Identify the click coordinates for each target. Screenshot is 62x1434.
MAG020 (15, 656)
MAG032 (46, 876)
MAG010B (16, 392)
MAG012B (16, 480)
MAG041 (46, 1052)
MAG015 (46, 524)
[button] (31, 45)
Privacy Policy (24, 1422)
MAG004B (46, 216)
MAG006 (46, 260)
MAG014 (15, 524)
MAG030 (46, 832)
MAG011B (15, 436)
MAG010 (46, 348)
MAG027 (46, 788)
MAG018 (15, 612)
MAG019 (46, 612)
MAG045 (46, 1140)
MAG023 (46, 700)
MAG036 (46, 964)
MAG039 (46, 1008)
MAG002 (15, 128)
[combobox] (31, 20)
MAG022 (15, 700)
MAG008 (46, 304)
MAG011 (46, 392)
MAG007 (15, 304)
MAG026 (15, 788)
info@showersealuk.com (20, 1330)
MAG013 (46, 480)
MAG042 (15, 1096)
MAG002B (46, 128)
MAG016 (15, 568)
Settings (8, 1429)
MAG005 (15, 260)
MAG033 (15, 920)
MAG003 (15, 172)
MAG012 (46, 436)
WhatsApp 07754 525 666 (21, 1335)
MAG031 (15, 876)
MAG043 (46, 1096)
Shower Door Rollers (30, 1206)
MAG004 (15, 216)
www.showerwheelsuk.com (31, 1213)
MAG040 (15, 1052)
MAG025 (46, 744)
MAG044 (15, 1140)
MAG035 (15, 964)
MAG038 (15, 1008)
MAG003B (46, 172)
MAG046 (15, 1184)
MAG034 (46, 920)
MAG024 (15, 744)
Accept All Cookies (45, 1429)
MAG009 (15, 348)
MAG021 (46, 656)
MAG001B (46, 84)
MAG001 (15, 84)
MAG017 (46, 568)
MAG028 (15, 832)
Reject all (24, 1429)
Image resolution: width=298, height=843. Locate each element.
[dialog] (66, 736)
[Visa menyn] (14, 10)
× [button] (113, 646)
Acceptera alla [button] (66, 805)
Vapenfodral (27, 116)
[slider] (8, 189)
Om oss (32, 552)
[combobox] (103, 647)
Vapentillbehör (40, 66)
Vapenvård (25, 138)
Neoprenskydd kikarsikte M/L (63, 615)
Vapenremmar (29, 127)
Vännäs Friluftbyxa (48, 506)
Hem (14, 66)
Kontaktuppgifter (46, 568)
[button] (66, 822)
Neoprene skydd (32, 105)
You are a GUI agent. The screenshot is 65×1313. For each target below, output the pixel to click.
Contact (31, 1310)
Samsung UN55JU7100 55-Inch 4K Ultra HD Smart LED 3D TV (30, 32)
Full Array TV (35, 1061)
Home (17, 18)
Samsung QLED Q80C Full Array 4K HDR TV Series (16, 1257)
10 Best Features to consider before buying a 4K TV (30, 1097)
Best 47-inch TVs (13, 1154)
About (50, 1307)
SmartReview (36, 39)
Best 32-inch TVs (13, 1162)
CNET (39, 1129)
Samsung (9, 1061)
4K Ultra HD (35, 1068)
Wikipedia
....................
**Written problem:** Copy all of the material above line for line, without changing a single character.

**Output below:**
Identify the click coordinates for each target. Screenshot is 62x1434.
MAG020 (15, 656)
MAG032 (46, 876)
MAG010B (16, 392)
MAG012B (16, 480)
MAG041 (46, 1052)
MAG015 (46, 524)
[button] (31, 45)
Privacy Policy (24, 1422)
MAG004B (46, 216)
MAG006 (46, 260)
MAG014 (15, 524)
MAG030 (46, 832)
MAG011B (15, 436)
MAG010 (46, 348)
MAG027 (46, 788)
MAG018 (15, 612)
MAG019 (46, 612)
MAG045 (46, 1140)
MAG023 (46, 700)
MAG036 (46, 964)
MAG039 (46, 1008)
MAG002 (15, 128)
[combobox] (31, 20)
MAG022 (15, 700)
MAG008 (46, 304)
MAG011 (46, 392)
MAG007 (15, 304)
MAG026 (15, 788)
info@showersealuk.com (20, 1330)
MAG013 (46, 480)
MAG042 (15, 1096)
MAG002B (46, 128)
MAG016 (15, 568)
Settings (8, 1429)
MAG005 (15, 260)
MAG033 (15, 920)
MAG003 (15, 172)
MAG012 (46, 436)
WhatsApp 07754 525 666 (21, 1335)
MAG031 (15, 876)
MAG043 (46, 1096)
Shower Door Rollers (30, 1206)
MAG004 (15, 216)
www.showerwheelsuk.com (31, 1213)
MAG040 (15, 1052)
MAG025 (46, 744)
MAG044 (15, 1140)
MAG035 (15, 964)
MAG038 (15, 1008)
MAG003B (46, 172)
MAG046 (15, 1184)
MAG034 (46, 920)
MAG024 (15, 744)
Accept All Cookies (45, 1429)
MAG009 (15, 348)
MAG021 (46, 656)
MAG001B (46, 84)
MAG001 (15, 84)
MAG017 (46, 568)
MAG028 (15, 832)
Reject all (24, 1429)
Image resolution: width=298, height=843. Locate each element.
[dialog] (66, 736)
[Visa menyn] (14, 10)
× [button] (113, 646)
Acceptera alla [button] (66, 805)
Vapenfodral (27, 116)
[slider] (8, 189)
Om oss (32, 552)
[combobox] (103, 647)
Vapentillbehör (40, 66)
Vapenvård (25, 138)
Neoprenskydd kikarsikte M/L (63, 615)
Vapenremmar (29, 127)
Vännäs Friluftbyxa (48, 506)
Hem (14, 66)
Kontaktuppgifter (46, 568)
[button] (66, 822)
Neoprene skydd (32, 105)
You are a GUI agent. The screenshot is 65×1313. For each target below, output the pixel to click.
Contact (31, 1310)
Samsung UN55JU7100 55-Inch 4K Ultra HD Smart LED 3D TV (30, 32)
Full Array TV (35, 1061)
Home (17, 18)
Samsung QLED Q80C Full Array 4K HDR TV Series (16, 1257)
10 Best Features to consider before buying a 4K TV (30, 1097)
Best 47-inch TVs (13, 1154)
About (50, 1307)
SmartReview (36, 39)
Best 32-inch TVs (13, 1162)
CNET (39, 1129)
Samsung (9, 1061)
4K Ultra HD (35, 1068)
Wikipedia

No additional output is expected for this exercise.